Pakistan opposition chief backs talks with Taliban
Last Updated: Saturday, July 03, 2010, 23:42
  
Islamabad: Pakistan's top opposition leader said on Saturday that the government should negotiate with the country's Taliban militants to ease the relentless security crisis in the nuclear-armed, US-allied nation.

Nawaz Sharif made the comments two days after a pair of suicide bombers killed 42 people at a famed Sufi shrine in the province controlled by his party, the Pakistan Muslim League-N. The party is considered more religiously conservative and aligned with pro-Taliban parties than the Pakistan People's Party, which runs the federal government.

The comments also come as Pakistan tries to weigh in on reconciliation efforts between Afghanistan's government, the US and the Afghan Taliban. Still, the ruling party in Islamabad has not made the same push in Pakistan for quite some time - at least not overtly - and its past peace deals with Pakistani militant groups have usually collapsed.

Sharif said Islamabad shouldn't wait for directives from Washington on how to deal with its problems.

"We have this problem in our home. Why shouldn't we take initiatives?" he said in a news conference in Lahore that was broadcast live. He specified that the government should talk to the "Taliban who are ready to talk and ready to listen."

Federal government officials could not immediately be reached for comment.

Sharif's party has been criticized in recent months for not going after militant groups in Punjab province, which the party runs and where several lethal ones operate that have ties to al Qaeda and Taliban fighters based along the Afghan border in the northwest. One recent group that has emerged in the eastern province has been labeled the "Punjabi Taliban."
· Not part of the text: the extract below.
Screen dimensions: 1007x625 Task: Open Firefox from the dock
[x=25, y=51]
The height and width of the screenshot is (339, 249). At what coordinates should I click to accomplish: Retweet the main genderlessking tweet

Punjab's law minister has even campaigned alongside members of Sipah-e-Sahaba, a Sunni extremist group bent on eradicating minority Shiite Muslims. And the party's leaders often respond equivocally or not at all on the subject of Islamist extremism in Pakistan.

Sharif is a former prime minister who was overthrown in a 1999 coup by then-Gen. Pervez Musharraf. Musharraf's government and the one now in power tried several times to negotiate with Taliban fighters who have strongholds in the northwest. But for the most part, those peace deals failed.

In 2009, the government agreed to impose Islamic law in the Swat Valley to appease militants there, but that deal collapsed after the militants started moving outside the district to spread their reign closer to the capital.